── RECORDS FOR THE EXERCISE ──

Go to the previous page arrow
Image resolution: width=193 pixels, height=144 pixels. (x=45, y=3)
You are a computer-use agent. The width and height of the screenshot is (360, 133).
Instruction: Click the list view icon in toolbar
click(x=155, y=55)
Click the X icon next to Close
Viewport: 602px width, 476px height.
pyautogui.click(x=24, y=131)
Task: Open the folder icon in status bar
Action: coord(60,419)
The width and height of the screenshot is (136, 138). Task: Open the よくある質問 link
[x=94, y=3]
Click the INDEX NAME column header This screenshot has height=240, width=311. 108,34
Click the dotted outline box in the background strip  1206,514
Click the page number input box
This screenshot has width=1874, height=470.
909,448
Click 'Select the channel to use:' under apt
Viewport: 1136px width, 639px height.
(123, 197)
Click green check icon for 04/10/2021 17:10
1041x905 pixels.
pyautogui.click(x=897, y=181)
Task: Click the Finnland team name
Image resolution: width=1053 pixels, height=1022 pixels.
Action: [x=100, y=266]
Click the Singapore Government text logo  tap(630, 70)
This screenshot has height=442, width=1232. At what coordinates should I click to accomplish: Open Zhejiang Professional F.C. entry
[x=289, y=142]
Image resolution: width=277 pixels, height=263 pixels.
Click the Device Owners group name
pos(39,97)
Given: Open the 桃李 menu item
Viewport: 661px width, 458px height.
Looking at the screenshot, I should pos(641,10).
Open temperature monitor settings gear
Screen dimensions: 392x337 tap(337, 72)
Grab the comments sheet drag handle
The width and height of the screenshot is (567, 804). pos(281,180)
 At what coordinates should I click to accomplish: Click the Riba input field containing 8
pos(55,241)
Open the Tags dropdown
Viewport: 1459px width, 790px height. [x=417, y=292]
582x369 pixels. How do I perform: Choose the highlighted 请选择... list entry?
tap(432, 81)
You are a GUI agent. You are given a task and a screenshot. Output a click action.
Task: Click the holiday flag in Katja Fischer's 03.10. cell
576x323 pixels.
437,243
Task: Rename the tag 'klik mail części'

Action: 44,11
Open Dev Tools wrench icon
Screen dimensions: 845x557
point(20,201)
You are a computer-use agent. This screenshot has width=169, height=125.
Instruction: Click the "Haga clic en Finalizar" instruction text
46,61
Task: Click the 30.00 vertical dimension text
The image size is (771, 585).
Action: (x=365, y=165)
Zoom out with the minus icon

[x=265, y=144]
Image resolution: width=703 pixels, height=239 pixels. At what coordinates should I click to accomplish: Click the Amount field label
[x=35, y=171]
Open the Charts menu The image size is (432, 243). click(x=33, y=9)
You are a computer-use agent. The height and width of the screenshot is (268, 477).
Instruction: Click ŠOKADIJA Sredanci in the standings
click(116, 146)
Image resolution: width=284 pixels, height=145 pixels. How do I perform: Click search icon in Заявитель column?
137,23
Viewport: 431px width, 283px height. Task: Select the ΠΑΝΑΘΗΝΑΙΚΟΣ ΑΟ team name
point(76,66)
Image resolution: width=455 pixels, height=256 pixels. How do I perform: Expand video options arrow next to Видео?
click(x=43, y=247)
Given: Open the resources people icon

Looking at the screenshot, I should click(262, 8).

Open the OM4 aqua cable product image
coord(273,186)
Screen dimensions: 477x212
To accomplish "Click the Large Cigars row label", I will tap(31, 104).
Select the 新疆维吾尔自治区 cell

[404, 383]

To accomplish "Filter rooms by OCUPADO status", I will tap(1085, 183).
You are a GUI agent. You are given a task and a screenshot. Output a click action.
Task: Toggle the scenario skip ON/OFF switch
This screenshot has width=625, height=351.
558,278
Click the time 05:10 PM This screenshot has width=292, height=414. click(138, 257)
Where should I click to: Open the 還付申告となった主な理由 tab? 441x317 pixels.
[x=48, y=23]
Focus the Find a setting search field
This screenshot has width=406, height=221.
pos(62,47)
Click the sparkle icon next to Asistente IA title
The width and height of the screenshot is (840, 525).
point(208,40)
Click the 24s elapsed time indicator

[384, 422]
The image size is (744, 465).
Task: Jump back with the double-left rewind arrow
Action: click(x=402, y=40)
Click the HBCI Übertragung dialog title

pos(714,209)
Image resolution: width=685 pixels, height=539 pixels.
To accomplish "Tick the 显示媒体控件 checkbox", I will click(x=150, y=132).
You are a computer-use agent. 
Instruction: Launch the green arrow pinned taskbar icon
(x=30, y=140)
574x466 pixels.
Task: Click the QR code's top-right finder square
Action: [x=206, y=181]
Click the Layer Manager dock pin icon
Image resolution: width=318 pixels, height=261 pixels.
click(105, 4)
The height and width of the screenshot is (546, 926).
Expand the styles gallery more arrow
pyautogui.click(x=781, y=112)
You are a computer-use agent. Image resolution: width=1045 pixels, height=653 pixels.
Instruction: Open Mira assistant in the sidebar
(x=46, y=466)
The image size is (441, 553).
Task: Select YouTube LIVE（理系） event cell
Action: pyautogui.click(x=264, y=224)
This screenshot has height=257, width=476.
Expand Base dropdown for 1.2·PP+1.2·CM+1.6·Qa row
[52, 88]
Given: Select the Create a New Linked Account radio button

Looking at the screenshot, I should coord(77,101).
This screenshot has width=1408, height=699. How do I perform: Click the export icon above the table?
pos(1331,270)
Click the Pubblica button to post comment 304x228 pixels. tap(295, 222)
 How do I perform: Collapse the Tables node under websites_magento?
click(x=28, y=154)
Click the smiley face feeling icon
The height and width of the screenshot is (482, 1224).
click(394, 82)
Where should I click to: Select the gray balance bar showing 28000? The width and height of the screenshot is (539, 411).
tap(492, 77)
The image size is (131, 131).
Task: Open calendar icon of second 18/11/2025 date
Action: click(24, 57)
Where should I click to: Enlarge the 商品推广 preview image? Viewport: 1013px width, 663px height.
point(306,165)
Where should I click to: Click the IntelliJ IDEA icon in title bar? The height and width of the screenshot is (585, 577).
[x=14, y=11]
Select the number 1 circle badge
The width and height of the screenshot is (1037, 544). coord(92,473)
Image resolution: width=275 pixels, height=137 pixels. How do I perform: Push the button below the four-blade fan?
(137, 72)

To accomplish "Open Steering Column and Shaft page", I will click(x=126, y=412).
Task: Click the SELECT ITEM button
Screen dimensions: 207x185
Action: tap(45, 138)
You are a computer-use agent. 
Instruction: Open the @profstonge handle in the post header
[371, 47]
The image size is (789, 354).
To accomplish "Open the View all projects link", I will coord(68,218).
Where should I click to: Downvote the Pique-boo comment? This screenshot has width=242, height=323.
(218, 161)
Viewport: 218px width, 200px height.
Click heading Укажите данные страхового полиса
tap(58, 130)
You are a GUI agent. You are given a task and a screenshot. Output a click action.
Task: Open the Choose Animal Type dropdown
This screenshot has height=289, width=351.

───

■ **AIM OF THE EXERCISE**
Each line of the records above that contains the word "computer" should be counted; give the resulting number without further words.

■ **TASK SOLUTION**
6